Stored data:
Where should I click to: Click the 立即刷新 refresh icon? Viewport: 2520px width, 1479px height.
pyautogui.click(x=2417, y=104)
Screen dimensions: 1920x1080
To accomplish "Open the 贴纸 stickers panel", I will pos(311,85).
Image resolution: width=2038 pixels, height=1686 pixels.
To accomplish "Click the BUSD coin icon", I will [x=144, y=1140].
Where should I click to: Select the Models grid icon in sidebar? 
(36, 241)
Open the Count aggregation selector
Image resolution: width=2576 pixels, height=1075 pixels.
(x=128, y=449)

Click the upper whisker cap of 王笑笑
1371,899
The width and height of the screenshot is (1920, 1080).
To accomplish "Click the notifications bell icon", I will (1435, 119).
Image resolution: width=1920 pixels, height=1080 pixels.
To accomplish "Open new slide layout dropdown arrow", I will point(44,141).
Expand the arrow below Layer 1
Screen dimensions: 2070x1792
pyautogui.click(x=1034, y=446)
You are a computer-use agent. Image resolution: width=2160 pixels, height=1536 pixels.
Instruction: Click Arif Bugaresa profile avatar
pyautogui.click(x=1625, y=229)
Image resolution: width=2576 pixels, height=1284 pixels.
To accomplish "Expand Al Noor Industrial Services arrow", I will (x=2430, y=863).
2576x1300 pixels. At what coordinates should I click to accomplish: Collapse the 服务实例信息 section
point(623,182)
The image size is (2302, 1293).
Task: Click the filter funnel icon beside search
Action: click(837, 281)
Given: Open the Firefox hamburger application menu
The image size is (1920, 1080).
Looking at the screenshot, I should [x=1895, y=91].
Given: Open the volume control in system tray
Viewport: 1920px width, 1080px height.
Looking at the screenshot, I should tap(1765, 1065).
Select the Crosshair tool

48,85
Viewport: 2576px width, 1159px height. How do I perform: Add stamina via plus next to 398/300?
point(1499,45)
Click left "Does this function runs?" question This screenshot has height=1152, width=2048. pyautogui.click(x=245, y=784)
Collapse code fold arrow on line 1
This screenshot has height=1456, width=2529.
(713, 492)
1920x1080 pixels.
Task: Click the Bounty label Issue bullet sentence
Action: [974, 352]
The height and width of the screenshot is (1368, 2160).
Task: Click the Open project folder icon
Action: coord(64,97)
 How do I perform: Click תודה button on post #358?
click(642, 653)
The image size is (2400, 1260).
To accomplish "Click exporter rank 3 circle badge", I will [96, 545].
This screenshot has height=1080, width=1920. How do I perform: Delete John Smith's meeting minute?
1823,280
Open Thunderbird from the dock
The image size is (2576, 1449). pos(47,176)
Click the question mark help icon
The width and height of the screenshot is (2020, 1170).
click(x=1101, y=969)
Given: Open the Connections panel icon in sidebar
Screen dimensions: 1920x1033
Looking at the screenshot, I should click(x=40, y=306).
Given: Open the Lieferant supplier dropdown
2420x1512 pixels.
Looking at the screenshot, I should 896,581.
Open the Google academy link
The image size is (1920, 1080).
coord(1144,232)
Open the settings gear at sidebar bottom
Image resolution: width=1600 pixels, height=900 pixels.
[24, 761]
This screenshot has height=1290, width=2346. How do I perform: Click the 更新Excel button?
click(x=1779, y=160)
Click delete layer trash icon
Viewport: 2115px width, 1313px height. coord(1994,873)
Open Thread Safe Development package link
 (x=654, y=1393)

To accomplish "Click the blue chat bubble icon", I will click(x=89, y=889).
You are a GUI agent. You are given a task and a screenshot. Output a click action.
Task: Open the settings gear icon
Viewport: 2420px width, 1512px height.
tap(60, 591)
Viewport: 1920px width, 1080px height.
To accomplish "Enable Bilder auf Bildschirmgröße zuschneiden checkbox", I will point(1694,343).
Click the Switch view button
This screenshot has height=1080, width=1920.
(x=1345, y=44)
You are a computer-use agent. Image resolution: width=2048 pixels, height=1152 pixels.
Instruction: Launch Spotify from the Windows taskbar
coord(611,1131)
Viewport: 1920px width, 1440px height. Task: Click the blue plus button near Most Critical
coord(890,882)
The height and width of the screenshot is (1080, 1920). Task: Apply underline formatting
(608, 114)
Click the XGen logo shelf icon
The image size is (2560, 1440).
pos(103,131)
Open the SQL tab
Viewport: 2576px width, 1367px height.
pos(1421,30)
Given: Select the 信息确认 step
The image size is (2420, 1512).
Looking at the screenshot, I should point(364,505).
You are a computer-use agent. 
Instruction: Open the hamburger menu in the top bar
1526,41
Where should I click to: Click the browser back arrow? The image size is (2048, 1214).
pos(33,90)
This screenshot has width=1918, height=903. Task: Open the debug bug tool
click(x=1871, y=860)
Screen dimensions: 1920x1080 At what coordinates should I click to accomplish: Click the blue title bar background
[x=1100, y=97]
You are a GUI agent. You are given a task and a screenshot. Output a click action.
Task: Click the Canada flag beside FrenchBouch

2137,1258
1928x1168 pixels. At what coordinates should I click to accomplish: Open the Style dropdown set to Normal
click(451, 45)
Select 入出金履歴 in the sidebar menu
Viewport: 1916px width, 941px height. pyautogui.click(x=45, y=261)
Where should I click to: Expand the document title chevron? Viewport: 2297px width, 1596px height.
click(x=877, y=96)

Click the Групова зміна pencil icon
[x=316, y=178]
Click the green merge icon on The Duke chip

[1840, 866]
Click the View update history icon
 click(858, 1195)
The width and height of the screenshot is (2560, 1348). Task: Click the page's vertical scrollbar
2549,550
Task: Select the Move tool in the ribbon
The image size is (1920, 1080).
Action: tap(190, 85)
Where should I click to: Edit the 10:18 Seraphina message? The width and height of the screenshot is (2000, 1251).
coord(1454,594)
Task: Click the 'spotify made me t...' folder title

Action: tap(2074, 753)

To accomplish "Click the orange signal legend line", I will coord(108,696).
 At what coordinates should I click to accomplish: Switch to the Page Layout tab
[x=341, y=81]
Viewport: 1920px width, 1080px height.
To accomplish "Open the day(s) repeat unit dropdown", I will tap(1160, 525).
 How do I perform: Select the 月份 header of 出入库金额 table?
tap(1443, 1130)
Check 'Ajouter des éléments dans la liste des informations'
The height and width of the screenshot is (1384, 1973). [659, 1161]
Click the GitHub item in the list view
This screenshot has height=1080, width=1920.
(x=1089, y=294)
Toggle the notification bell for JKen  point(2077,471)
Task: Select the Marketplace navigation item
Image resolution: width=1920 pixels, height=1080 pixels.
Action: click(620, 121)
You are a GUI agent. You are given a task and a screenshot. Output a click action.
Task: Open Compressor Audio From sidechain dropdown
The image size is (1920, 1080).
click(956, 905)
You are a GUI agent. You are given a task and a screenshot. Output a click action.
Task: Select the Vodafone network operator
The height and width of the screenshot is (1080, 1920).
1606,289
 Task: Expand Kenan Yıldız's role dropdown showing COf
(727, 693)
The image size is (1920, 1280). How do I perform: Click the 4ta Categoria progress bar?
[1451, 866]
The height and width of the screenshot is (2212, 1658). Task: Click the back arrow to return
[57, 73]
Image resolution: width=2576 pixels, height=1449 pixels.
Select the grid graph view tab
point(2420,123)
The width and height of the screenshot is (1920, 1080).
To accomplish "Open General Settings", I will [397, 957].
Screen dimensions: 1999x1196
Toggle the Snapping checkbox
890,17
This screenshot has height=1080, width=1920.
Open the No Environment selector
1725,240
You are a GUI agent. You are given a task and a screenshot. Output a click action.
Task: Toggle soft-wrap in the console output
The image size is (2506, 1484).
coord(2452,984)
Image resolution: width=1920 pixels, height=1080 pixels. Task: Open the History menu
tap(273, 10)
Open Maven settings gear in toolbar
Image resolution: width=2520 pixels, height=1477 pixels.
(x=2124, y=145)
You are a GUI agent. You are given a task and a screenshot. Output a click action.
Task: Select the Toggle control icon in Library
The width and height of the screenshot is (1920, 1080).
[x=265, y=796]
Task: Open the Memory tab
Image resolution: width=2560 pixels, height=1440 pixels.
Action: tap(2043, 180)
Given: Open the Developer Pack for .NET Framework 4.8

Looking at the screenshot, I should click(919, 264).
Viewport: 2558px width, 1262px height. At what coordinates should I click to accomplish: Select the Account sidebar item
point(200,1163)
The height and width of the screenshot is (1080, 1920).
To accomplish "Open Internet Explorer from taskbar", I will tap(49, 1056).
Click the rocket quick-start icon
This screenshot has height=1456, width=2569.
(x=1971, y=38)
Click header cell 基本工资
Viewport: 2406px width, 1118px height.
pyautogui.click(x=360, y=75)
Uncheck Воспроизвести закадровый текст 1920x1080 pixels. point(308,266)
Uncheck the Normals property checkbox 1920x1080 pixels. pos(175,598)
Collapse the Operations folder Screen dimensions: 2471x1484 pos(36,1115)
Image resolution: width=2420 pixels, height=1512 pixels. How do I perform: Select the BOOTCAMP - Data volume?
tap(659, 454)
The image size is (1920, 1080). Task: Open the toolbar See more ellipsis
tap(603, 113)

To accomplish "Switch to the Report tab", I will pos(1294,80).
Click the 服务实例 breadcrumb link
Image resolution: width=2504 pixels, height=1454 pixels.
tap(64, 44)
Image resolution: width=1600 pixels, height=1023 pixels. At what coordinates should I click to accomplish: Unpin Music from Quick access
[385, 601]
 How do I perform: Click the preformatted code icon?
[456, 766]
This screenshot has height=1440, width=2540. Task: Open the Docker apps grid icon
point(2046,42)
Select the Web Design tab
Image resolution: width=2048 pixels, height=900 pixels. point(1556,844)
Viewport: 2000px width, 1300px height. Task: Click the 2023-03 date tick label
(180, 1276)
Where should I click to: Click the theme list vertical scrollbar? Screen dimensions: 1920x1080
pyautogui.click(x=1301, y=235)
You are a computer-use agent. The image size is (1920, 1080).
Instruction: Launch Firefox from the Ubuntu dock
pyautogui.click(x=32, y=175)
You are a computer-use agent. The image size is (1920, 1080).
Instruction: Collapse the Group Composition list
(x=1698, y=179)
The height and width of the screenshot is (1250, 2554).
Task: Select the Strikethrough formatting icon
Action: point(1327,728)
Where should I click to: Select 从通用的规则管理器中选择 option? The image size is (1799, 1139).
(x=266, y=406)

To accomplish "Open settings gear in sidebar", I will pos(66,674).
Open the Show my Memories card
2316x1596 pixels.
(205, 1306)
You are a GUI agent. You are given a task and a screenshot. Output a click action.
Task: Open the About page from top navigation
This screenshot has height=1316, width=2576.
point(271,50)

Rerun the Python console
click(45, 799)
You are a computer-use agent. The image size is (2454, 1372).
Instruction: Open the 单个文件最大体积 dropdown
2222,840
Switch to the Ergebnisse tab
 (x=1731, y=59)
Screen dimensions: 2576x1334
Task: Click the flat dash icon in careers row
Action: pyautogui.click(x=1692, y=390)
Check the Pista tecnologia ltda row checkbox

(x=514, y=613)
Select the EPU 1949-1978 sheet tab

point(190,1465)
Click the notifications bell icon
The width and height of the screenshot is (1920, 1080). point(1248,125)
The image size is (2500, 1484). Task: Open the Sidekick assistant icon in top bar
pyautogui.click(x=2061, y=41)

Exercise goal: Each line with the string "computer" counts once; report how many such lines the material has, as a bare number.

Response to the task: 6